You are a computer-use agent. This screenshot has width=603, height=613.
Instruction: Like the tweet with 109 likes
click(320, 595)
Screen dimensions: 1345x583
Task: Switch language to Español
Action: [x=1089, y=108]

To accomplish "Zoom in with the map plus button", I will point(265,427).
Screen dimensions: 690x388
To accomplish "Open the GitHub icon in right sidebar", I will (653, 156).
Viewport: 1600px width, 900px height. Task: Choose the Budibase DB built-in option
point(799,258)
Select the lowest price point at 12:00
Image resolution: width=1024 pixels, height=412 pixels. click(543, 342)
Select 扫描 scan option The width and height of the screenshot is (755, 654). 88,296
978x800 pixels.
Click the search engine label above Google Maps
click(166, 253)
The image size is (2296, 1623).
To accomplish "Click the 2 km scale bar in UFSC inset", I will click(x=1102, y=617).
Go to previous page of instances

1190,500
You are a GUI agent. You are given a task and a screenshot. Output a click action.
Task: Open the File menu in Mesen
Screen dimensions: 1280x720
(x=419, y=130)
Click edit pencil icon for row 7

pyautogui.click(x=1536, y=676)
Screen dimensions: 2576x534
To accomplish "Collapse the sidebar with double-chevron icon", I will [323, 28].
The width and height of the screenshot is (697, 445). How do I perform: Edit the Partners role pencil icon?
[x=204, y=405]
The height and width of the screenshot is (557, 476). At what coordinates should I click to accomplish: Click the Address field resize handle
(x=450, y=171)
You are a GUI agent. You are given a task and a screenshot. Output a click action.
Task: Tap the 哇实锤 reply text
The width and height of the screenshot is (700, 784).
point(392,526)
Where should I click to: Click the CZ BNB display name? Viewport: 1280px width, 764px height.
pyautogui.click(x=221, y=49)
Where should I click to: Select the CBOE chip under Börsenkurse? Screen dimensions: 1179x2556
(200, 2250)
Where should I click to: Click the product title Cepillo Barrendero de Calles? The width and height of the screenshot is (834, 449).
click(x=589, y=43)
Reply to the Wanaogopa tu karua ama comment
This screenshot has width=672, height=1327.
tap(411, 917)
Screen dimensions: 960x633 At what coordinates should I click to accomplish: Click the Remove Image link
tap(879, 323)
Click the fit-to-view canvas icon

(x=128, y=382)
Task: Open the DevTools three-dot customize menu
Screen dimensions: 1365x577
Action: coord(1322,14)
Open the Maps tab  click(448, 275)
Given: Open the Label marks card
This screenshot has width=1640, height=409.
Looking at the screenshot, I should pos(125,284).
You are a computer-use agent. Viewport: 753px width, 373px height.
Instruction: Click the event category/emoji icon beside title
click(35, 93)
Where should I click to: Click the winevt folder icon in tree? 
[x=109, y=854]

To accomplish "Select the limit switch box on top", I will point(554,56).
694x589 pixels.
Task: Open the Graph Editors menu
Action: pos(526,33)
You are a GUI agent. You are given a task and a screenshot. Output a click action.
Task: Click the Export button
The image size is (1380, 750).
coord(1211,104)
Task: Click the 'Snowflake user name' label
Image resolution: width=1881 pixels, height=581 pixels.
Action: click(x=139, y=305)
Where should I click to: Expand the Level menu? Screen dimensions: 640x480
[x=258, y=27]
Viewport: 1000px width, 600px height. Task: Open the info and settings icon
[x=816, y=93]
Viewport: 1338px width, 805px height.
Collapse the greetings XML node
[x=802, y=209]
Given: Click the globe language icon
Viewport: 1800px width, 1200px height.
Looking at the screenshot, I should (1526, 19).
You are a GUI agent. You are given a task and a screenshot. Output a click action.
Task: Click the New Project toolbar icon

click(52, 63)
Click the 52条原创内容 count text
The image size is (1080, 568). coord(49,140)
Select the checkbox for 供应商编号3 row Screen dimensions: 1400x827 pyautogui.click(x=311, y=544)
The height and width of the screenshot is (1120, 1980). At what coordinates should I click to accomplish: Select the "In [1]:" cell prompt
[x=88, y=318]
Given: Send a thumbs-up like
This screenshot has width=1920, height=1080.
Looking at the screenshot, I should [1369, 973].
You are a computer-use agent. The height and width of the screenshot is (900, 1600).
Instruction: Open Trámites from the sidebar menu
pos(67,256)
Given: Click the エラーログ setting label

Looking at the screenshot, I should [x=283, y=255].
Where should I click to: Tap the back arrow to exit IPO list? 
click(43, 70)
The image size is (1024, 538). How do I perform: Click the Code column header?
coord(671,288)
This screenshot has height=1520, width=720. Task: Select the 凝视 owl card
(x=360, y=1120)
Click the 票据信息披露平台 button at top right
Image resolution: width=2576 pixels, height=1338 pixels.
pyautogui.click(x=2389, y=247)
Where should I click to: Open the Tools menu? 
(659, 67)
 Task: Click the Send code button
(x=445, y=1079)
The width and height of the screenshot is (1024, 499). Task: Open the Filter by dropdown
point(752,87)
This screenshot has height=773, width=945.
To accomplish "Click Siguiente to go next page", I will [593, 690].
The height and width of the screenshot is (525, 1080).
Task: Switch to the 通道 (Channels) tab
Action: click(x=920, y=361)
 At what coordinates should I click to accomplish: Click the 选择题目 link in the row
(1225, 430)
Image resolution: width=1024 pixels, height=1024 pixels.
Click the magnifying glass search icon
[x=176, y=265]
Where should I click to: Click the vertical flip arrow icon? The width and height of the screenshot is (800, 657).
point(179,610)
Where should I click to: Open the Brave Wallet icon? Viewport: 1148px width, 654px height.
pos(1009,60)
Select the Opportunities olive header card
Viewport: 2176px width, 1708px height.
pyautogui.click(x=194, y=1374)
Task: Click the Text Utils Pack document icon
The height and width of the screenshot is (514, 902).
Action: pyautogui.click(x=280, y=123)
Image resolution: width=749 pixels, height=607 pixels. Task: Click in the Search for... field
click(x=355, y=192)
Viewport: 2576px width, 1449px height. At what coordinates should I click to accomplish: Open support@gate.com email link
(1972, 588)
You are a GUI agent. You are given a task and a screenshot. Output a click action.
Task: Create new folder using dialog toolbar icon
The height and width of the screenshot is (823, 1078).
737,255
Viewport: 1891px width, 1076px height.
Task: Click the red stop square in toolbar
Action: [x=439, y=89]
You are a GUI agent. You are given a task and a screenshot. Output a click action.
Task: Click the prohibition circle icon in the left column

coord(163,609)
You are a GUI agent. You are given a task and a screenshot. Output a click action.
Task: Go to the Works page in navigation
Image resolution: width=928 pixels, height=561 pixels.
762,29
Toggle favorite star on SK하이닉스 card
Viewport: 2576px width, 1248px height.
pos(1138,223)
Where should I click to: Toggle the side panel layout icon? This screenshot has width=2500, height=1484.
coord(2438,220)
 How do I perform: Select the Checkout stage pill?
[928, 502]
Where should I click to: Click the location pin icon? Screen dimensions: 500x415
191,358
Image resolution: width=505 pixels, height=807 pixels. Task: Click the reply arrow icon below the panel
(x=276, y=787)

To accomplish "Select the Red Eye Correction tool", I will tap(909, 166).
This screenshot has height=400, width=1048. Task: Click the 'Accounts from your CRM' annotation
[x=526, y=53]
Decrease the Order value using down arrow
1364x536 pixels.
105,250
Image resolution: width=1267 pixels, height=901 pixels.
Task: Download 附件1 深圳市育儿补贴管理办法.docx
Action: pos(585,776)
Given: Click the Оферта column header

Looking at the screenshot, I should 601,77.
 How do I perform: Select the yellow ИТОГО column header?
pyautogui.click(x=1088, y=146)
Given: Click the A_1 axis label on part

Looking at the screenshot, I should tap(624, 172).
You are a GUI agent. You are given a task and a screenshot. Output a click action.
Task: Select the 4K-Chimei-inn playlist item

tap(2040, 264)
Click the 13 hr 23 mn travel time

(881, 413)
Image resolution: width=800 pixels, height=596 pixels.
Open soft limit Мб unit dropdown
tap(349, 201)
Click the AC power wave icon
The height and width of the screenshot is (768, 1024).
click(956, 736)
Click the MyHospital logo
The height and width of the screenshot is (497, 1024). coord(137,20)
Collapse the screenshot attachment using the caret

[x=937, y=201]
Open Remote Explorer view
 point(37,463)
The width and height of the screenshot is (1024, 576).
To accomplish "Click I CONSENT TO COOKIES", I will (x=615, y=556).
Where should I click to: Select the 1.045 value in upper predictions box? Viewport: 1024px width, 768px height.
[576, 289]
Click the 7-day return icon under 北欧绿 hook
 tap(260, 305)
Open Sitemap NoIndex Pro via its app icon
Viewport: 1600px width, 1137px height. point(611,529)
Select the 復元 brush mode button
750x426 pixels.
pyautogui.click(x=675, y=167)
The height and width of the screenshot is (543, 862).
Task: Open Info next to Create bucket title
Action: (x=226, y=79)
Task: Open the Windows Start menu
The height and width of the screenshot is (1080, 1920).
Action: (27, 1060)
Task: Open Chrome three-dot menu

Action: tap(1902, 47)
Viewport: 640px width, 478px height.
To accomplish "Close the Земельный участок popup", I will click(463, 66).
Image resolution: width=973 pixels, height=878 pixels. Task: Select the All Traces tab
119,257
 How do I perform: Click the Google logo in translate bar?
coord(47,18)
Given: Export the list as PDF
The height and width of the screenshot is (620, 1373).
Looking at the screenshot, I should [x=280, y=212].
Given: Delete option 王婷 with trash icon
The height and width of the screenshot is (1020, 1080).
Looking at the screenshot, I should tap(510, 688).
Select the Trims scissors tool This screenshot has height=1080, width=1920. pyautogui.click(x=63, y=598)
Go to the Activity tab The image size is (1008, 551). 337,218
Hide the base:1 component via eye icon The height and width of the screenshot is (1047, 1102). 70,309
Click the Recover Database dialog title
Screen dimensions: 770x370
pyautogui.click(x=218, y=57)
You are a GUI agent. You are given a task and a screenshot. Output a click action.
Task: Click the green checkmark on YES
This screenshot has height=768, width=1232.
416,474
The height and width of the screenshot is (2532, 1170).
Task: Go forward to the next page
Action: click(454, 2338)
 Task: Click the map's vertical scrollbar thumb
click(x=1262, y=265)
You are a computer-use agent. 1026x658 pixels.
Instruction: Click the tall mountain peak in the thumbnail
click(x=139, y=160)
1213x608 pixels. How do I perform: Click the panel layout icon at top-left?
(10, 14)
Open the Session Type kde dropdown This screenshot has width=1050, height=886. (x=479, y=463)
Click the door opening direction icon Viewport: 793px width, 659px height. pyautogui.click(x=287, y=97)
────────────────
_DO THIS_: Can you find every line in the data above that contains the string "dialog", with case counting, and copy each of those lines out?

_SOLUTION_:
Task: Create new folder using dialog toolbar icon
Click the Recover Database dialog title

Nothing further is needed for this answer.